Sustained pharyngeal inflation with oxygen tube effects on upper airway
pressure and lumen changes in infants---flexible bronchoscopy
measurement
Abstract
Sustained pharyngeal inflation (SPI) with pharyngeal oxygen and
nose-close (PhO2-NC) can create positive inflation pressure (PIP) inside
the pharyngolaryngeal space (PLS). This study measured and compared
effects of different SPI durations in the PLS. Method: A one-year
prospective study, 20 consequent infants whose age less than 3-year-old
and scheduled for elective FB were enrolled.

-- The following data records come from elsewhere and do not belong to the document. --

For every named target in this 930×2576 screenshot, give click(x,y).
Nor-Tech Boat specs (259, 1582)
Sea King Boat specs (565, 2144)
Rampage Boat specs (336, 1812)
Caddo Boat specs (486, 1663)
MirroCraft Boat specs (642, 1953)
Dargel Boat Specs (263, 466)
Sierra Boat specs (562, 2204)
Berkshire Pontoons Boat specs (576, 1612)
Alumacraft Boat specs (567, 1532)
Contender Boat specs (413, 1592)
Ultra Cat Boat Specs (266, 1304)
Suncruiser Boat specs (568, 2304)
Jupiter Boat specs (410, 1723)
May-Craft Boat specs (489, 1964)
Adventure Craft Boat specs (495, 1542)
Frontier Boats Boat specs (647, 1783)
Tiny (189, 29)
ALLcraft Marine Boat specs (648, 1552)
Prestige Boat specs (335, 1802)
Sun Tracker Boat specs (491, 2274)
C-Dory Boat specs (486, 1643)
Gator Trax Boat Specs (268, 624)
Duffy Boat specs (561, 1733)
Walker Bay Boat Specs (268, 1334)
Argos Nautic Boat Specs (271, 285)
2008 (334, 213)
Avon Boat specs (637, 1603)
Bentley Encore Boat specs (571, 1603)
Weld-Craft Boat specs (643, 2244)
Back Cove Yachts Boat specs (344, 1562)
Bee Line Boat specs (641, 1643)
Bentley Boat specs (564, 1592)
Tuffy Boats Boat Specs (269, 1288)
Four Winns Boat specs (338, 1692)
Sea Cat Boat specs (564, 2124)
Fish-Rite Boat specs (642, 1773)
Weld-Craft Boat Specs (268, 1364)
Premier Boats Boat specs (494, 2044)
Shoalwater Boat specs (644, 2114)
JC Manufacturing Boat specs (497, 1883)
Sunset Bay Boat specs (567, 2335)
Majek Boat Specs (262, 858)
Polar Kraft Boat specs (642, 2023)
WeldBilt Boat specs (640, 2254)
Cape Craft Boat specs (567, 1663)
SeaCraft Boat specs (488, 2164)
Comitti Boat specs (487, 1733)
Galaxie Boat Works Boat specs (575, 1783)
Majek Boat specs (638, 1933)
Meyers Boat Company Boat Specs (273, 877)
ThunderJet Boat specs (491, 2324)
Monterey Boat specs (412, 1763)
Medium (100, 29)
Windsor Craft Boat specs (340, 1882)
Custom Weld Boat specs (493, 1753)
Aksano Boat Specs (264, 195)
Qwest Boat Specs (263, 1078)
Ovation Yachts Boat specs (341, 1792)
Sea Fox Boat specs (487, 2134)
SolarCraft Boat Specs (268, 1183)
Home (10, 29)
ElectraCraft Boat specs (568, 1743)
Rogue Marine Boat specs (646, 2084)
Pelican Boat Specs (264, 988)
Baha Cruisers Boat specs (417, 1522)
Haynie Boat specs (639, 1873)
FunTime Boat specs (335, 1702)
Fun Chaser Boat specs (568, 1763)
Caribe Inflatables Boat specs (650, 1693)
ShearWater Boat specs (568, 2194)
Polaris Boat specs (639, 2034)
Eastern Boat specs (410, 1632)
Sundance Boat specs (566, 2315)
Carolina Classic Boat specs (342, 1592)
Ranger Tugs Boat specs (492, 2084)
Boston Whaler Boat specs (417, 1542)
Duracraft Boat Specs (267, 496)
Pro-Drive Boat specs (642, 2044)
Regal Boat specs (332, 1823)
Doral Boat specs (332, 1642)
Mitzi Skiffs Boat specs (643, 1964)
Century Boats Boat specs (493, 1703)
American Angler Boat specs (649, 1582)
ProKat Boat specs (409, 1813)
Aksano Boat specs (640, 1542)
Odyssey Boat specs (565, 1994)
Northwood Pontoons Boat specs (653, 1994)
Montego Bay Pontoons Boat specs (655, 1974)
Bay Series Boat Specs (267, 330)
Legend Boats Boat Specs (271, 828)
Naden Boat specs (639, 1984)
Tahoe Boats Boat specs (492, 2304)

SPI performed in four
different durations (0.0, 1.0, 3.0 and 5.0 seconds) consequently. Each
infant did two cycles of SPI. Measured the PIP of each SPI in the
pharynx, and simultaneously took images at three locations of
oropharynx, supra-larynx and larynx. Data of infant’s demographics, PIP
levels, space expansion scores and images were collected and analyzed.
Results: Total 20 studied infants, the mean (SD) age was 11.6 (9.1)
month-old, the mean (SD) body weight was 6. 8 (2.4) kg and the mean (SD)
study time was 3.8 (1.1) minutes. The measured mean (SD) pharyngeal PIPs
were 4.1 (3.3), 21.9 (7.0), 42.2 (12.3) and 65.5 (18.5) cmH2O at SPI
duration of 0.0, 1.0, 3.0 and 5.0 seconds, respectively. Which showed
positively and significantly (p<0.001) correlations. At these
assigned locations, the corresponding PLS images also show significant
lumen expansion correlated with the PIP. Especially, when there existed
pathologic or occult lesions. No any study related complication was
noted. Conclusions: SPI with PhO2-NC up to 5 seconds is a simple, safe
and feasible clinical ventilation modality. Which could provide enough
PIP to expand the PLS and benefit FB performance in infants.